## [The task]
Among the entries below, tally the lines that include "beside", and give the number alone.

(Pixel coordinate grounding data)
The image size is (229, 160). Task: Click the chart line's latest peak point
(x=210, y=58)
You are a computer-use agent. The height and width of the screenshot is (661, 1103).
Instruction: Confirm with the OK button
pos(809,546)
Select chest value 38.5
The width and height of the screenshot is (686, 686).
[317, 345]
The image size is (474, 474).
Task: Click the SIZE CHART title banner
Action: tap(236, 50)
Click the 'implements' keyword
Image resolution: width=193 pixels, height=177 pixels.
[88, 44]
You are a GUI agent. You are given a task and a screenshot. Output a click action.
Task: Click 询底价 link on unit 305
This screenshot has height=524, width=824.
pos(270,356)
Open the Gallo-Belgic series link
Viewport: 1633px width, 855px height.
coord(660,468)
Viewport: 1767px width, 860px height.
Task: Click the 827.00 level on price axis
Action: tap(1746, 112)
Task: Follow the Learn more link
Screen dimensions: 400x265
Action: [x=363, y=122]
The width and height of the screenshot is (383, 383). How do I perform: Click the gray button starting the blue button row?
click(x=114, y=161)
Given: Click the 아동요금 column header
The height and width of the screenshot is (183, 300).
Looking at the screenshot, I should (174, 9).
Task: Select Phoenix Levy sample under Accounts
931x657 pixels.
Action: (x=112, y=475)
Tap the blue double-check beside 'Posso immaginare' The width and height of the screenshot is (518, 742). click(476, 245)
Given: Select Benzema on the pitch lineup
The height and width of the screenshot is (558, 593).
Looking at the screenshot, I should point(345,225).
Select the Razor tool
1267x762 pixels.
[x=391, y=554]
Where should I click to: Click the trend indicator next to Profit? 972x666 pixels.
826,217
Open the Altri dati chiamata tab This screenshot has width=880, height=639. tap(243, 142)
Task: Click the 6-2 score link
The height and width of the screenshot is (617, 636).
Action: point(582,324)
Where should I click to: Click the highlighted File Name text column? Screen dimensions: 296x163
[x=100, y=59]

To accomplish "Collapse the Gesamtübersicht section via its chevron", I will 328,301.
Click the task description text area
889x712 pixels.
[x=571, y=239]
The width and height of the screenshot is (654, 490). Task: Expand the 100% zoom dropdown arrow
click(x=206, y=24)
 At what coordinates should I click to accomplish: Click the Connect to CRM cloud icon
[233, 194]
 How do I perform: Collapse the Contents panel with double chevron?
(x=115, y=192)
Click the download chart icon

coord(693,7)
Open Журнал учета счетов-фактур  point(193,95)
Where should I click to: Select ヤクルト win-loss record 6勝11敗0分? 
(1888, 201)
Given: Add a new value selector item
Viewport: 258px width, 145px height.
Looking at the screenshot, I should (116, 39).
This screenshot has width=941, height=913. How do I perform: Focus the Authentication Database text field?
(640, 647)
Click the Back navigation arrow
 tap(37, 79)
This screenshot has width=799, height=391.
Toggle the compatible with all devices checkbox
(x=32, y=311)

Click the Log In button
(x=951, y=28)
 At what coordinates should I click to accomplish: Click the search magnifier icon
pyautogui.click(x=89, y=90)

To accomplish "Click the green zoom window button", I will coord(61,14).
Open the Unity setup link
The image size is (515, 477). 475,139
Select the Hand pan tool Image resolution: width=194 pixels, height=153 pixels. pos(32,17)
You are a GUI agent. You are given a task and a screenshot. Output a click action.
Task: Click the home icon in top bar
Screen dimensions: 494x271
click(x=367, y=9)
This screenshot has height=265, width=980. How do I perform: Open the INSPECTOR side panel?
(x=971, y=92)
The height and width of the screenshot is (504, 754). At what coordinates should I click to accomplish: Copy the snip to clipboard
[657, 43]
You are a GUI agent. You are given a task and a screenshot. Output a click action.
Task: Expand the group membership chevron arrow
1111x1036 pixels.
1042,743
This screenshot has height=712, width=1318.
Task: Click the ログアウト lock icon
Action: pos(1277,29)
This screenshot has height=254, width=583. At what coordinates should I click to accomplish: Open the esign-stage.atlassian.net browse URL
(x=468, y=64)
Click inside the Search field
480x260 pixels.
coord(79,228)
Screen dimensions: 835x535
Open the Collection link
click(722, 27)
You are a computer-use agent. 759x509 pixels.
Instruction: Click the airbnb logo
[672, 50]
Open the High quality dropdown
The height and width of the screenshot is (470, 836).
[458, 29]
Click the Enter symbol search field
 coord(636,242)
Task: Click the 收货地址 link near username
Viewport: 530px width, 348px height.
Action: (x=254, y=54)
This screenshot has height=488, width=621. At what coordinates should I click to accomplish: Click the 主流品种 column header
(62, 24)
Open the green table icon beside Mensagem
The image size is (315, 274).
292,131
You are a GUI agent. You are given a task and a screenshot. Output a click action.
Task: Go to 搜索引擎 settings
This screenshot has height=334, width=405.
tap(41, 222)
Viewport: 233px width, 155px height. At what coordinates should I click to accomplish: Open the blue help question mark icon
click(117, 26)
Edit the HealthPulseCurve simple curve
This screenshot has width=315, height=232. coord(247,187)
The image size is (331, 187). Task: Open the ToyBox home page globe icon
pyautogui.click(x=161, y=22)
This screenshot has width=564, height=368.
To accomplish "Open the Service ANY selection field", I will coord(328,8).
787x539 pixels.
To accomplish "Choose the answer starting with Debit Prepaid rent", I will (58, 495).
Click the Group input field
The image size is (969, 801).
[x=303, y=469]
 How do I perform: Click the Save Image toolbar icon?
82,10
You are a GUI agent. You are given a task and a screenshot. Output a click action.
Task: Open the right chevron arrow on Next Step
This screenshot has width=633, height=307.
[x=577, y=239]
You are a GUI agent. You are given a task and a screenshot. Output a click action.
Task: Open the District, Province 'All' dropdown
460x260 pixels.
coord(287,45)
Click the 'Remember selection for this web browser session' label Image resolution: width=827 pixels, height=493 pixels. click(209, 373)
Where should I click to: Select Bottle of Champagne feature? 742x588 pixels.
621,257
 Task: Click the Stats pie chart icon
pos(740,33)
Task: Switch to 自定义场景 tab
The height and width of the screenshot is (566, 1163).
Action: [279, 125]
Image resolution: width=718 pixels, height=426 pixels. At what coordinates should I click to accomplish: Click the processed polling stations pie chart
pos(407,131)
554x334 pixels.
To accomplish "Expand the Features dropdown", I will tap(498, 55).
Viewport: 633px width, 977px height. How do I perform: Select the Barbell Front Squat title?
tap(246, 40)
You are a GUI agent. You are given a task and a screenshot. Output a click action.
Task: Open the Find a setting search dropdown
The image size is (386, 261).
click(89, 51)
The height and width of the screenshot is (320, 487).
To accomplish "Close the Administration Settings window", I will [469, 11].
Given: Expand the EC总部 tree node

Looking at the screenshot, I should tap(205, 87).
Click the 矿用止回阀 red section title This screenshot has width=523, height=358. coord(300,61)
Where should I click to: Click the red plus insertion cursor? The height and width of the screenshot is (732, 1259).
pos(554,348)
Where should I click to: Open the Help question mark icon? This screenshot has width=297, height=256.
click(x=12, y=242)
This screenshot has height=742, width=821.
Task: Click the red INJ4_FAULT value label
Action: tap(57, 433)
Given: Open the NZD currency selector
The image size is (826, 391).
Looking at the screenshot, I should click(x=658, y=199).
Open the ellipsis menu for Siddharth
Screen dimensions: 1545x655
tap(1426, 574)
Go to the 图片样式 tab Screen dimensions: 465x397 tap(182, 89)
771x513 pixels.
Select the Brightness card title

## [Output of the exercise]
2